Com efeito, a matéria em debate no acórdão recorrido limitou-se à discussão da preliminar de impossibilidade jurídica do pedido, ao passo que, no Recurso Extraordinário, a parte ora agravante, invocando como ofendidos os arts. 5º, XXXVI, LIV, LV, e 60, § 4º, I, da Constituição Federal, tratou de questão relativa ao mérito da causa, matéria de que não se ocupara a decisão referida.
Por conseguinte, aplica-se ao caso o óbice da Súmula nº 284 desta Casa.
A esse respeito, confira-se o julgamento do AI nº 538.476-AgRg (Rel. Min. Sepúlveda Pertence, DJ de 19/8/2005), cuja ementa transcrevo:
“Recurso Extraordinário. Inadmissibilidade. Fundamentação deficiente, que não guarda relação com a matéria decidida no acórdão recorrido. Incidência da Súmula nº 284.”

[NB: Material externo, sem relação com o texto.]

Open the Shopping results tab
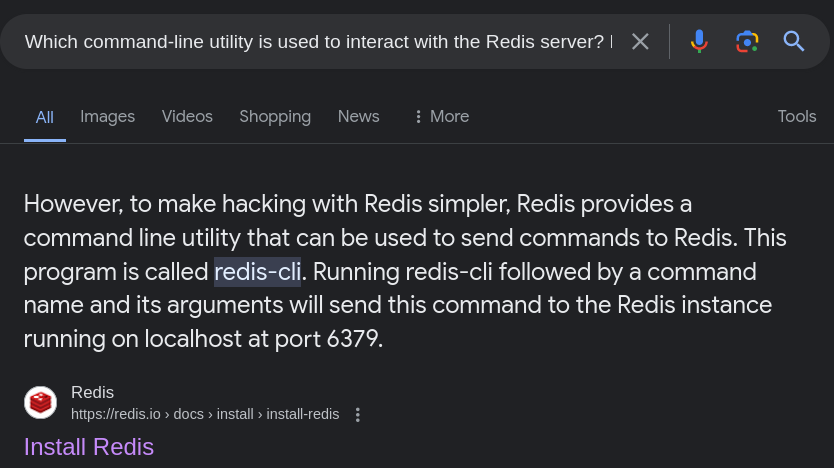point(275,116)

Ademais, a sólida jurisprudência de ambas as Turmas desta Corte firmou o entendimento de que, quando se fizer necessário o exame prévio de norma infraconstitucional para a verificação de contrariedade ao Texto Maior, estará caracterizada ofensa reflexa ou indireta à Carta Magna. Assim, a título exemplificativo: AI nº 339.607-AgRg (Rel. Min. Moreira Alves, DJ de 14/12/2001), AI nº 385.133-AgRg (Rel. Min. Néri da Silveira, DJ de 31/10/2002) e AI nº 332.997-AgRg (Rel. Min. Sydney Sanches, DJ de 22/11/2002).
Do exposto, nego provimento ao presente Agravo Regimental.